◆ **PROVIDED PASSAGE**
Author: J. A. Konrath Title: The List Genre: thriller
Homicide detective Tom Mankowski, of Chicago’s finest, caught the case of the mutilated librarian. Except perhaps for excessive violence, it was just one more murder case in the Second City– one more, that is, until someone noticed the blue numeral 7 tattooed on the bottom of the dead man’s heel. That caught Mankowski’s attention – mainly because he had one just like it on his own foot: number 5. A quick check showed that the detective and the dead man, Thomas Jessup, shared more than first names and tattoos: they had been born only days apart in the same hospital and placed with adoptive parents under odd circumstances.
With a 5 and a 7 in play, Mankowski figured there must be at least five more – and he soon found number 2, a Tennessee cop tortured to death the year before. Not being a fool, once the little man with bad teeth tried to decapitate him with a “samurai sword,” Mankowski figured out that his tattoo probably meant he was marked for death – as was anyone else with one of those number tattoos. Who else was on The List? And why?

◆ **SUPPLIED MATERIAL**

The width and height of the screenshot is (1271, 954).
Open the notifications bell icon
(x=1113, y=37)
---
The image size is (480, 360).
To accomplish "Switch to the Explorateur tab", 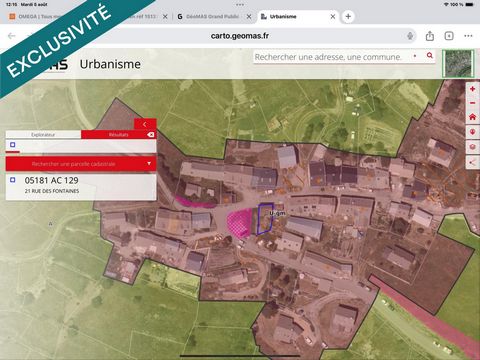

◆ **THE TASK**
Could you copy the passage from the thriller summary word for word, starting at the words "Author: J. A." and stopping after "under odd circumstances."?

◆ **TASK RESPONSE**
Author: J. A. Konrath Title: The List Genre: thriller
Homicide detective Tom Mankowski, of Chicago’s finest, caught the case of the mutilated librarian. Except perhaps for excessive violence, it was just one more murder case in the Second City– one more, that is, until someone noticed the blue numeral 7 tattooed on the bottom of the dead man’s heel. That caught Mankowski’s attention – mainly because he had one just like it on his own foot: number 5. A quick check showed that the detective and the dead man, Thomas Jessup, shared more than first names and tattoos: they had been born only days apart in the same hospital and placed with adoptive parents under odd circumstances.